Single women accounted for 19 percent of home buyers from July 2020 through June 2021, up from 18 percent in the preceding year, according to an analysis from the National Association of Realtors released on Thursday. The slight increase is above prepandemic rates, but may partly be a result of the decline in the number of Americans getting married, said Jessica Lautz, vice president of demographics and behavioral insights at the Realtors group.
“Women have a lot of headwinds right now,” she said. “We know they are buying on a lower income even as prices have increased and inventory has decreased.”
Single women buying their first home, for example, had a median household income of $58,300 in 2020, compared with $69,300 for their male counterparts, the association found. Single women tend to be older when they buy, and spend less on their homes: The median age of first-time single female buyers was 34, compared with 31 for men, and women spent about 14 percent less.
Taylor Hurles, a 27-year-old single mother who lives with her two young sons in the Bronx, was already working full time as an associate producer for a production company when she picked up a side job — social media director for a music website — to start putting aside money for a down payment.
She was looking into programs for first-time home buyers when her plans were upended: She lost her full-time job last November, and the social-media gig ended in January. She filed for unemployment, which didn’t cover her household expenses, and started applying for jobs — she had more than 40 interviews. The ones conducted over Zoom were a struggle: She was often interrupted by her 7-year-old, who was home in remote school, she said.
“Getting laid off from that job changed the whole vision board,” said Ms. Hurles, whose younger son is 3 weeks old.
She has since picked up more contract jobs and begun to reassess her entire approach to work. A more entrepreneurial life as a freelancer doing production and other creative work may provide her with more flexibility, but it also adds the stress of running a business.
“We don’t live in a society where they pay you what you’re worth,” said Ms. Hurles, who has more than $140,000 in student loans, largely from a master’s degree in television, radio and film.
Her experience will be a familiar one to many single mothers.
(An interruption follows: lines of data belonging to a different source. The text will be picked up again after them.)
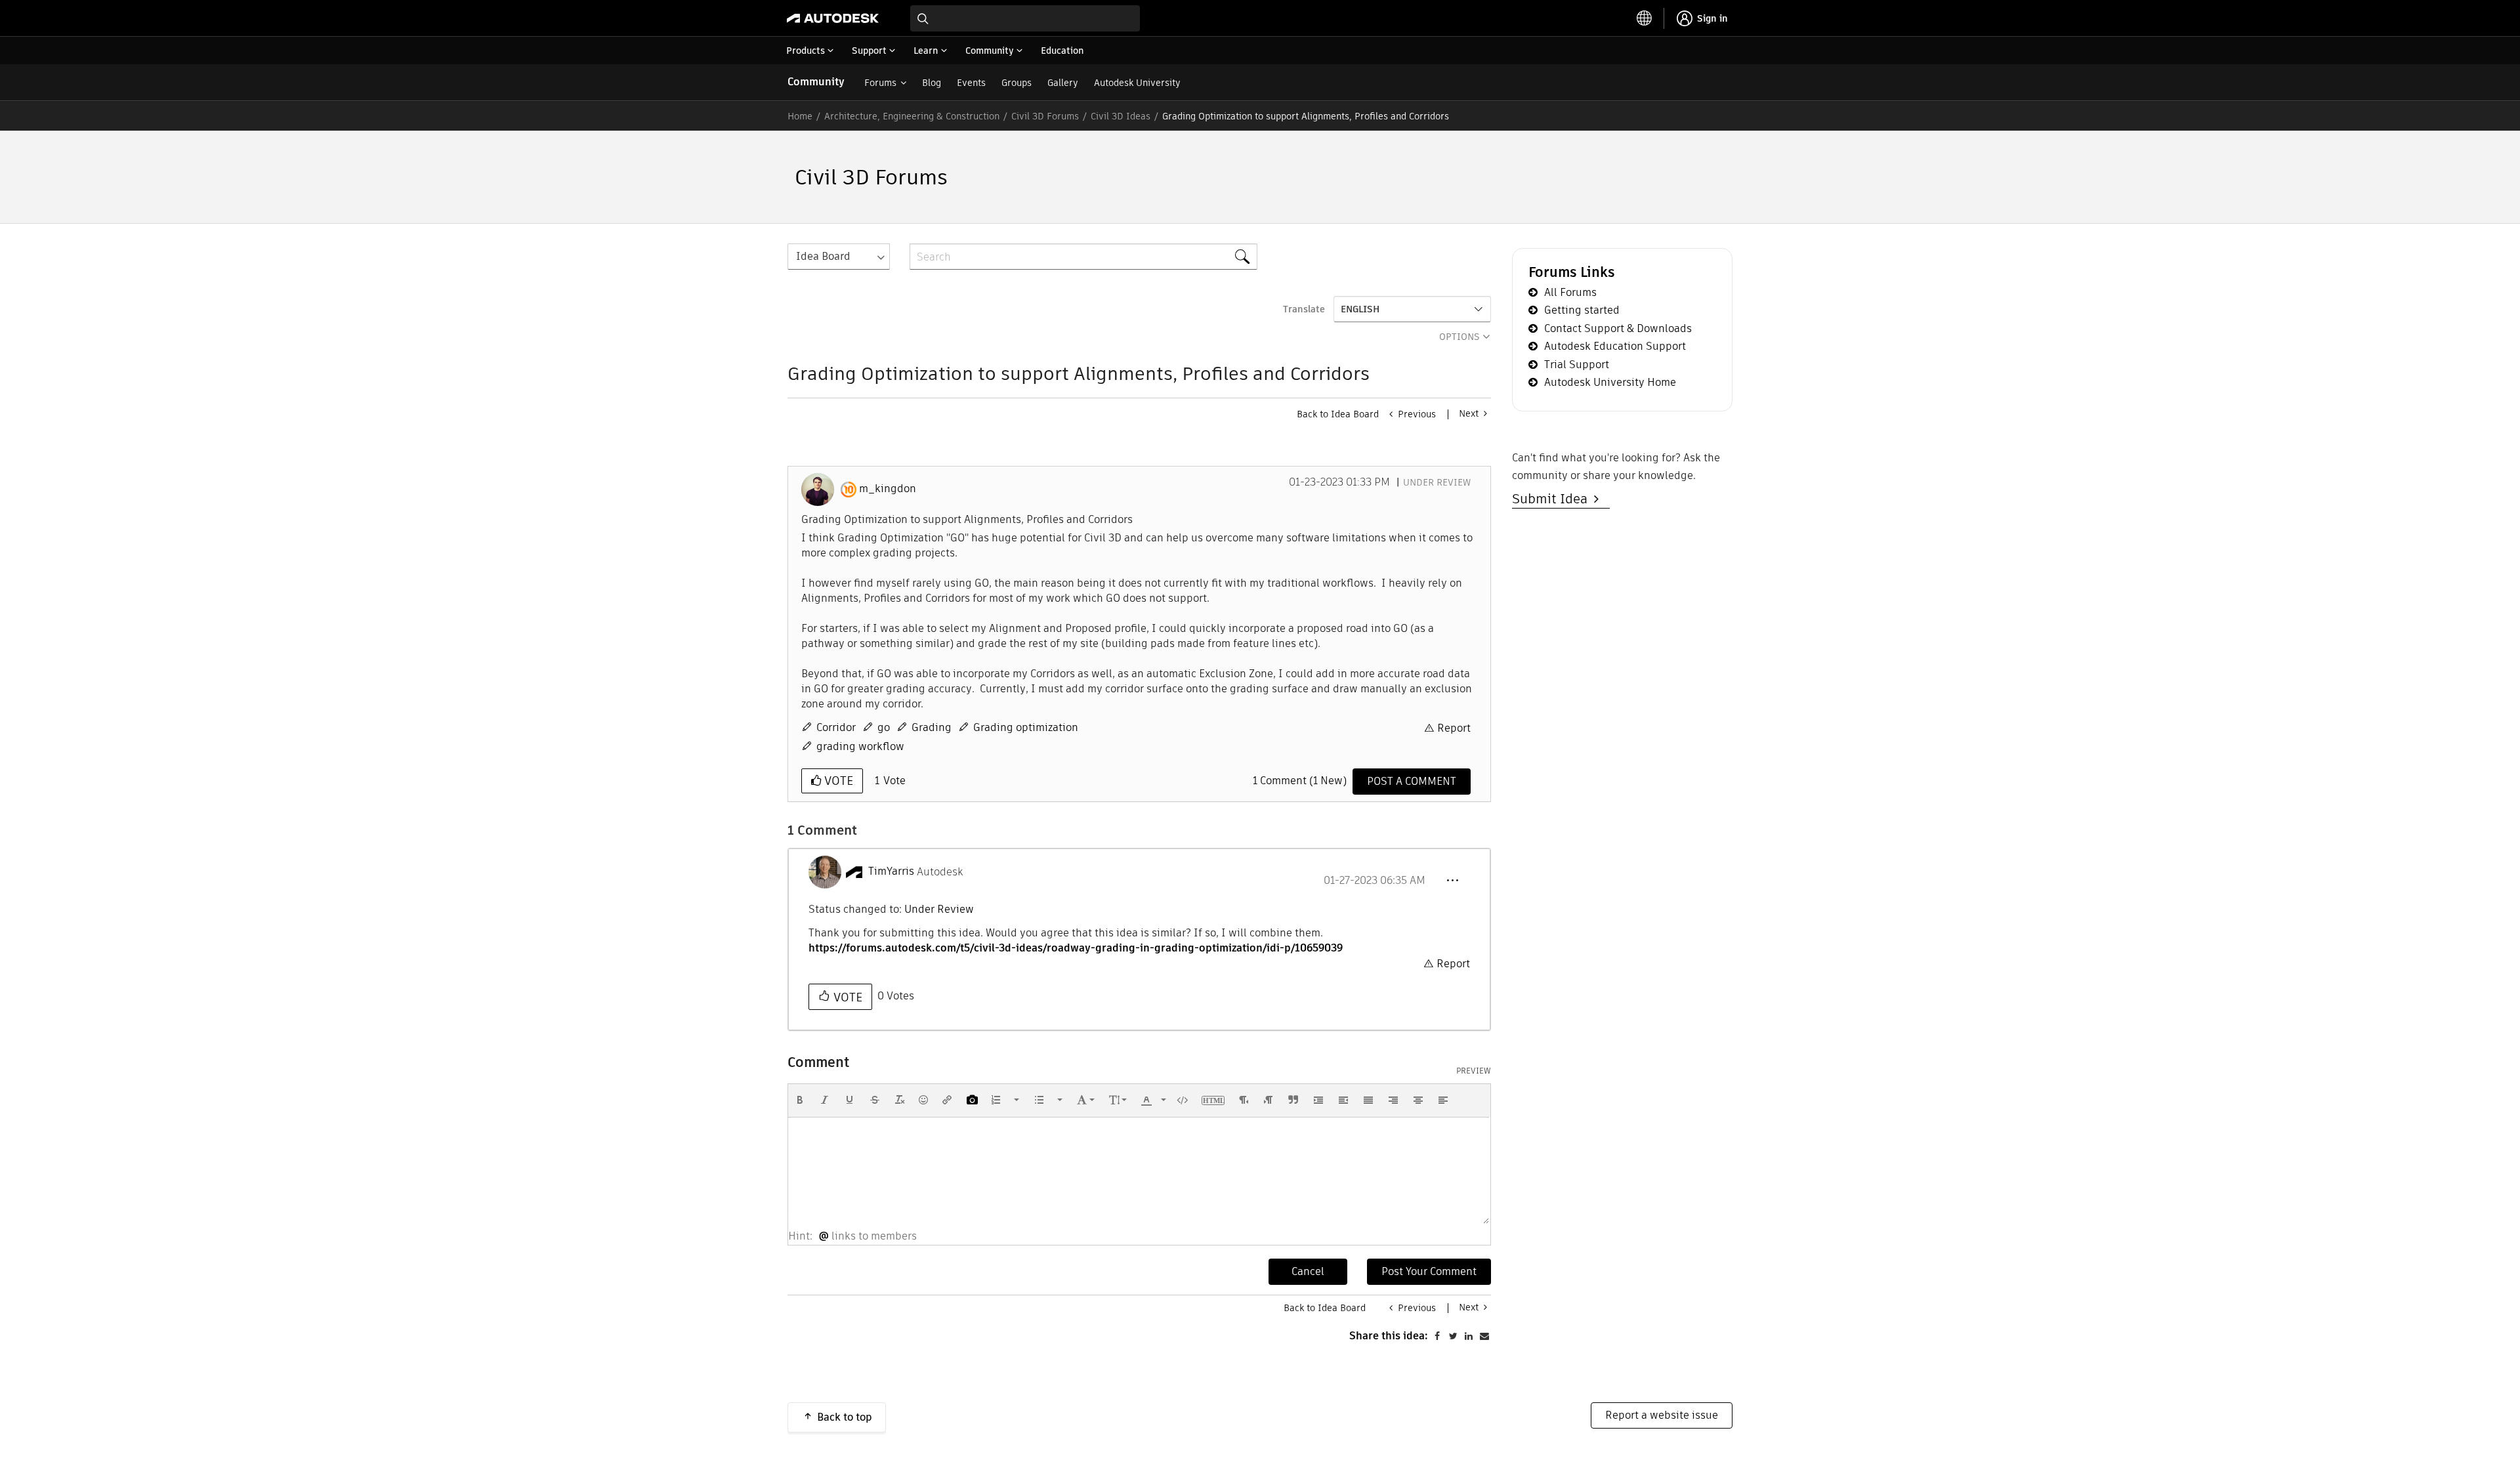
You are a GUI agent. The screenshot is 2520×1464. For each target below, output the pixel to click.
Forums (880, 82)
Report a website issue (1661, 1415)
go (883, 727)
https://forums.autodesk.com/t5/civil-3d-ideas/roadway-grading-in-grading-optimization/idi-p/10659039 (1075, 947)
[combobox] (1025, 18)
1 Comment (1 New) (1300, 780)
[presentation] (800, 1100)
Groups (1016, 82)
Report (1454, 728)
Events (971, 82)
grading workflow (860, 746)
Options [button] (1459, 336)
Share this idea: (1388, 1335)
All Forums (1570, 292)
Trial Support (1576, 364)
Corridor (836, 727)
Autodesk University (1137, 82)
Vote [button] (837, 780)
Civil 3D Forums (1045, 116)
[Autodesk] (833, 18)
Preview (1473, 1071)
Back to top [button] (844, 1417)
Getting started (1582, 310)
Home (800, 116)
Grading (932, 727)
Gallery (1062, 82)
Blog (931, 82)
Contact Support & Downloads (1618, 328)
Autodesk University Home (1610, 382)
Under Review (1437, 482)
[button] (1452, 880)
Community (816, 81)
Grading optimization (1025, 727)
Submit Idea (1553, 499)
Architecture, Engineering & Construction (911, 116)
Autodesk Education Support (1615, 346)
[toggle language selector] (1644, 18)
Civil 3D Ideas (1120, 116)
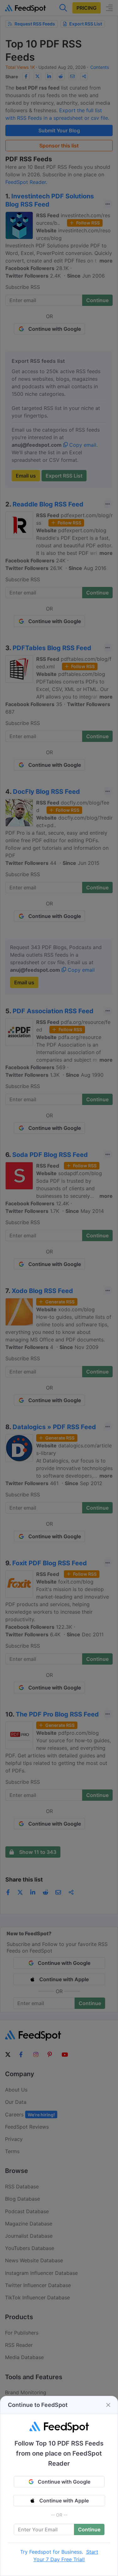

Just before the pandemic, in January 2020, 81 percent of single mothers were participating in the labor force, meaning they were working or looking for work, according to an analysis by Lauren Bauer, a fellow in economic studies at the Brookings Institution. But it dropped sharply as the virus took hold: The rate plunged to 75 percent in April 2020. This September, it was 77 percent — still below its prepandemic level.
Unmarried mothers like Ms. Hurles — those with the youngest children, under 5 years old — have been hit hardest. Their participation rate was 60 percent in August, 10 points off its prepandemic level — the biggest gap among all mothers, Ms. Bauer found.
Ms. Hewitt, Ms. Hurles and other single mothers who are striking out on their own often face added hurdles: It can be harder to get a loan without a stack of W-2s to show steady income.
Ms. Hurles has $8,000 in her down-payment fund so far and hasn’t given up on her dream of homeownership, she said. It will just take her a little longer to get there, she said.
On Monday, after three weeks of unofficial maternity leave, she was back to work — remotely — at her contract job as a production assistant on educational talks and lectures.
Her plan is simple: “Keep going,” she said.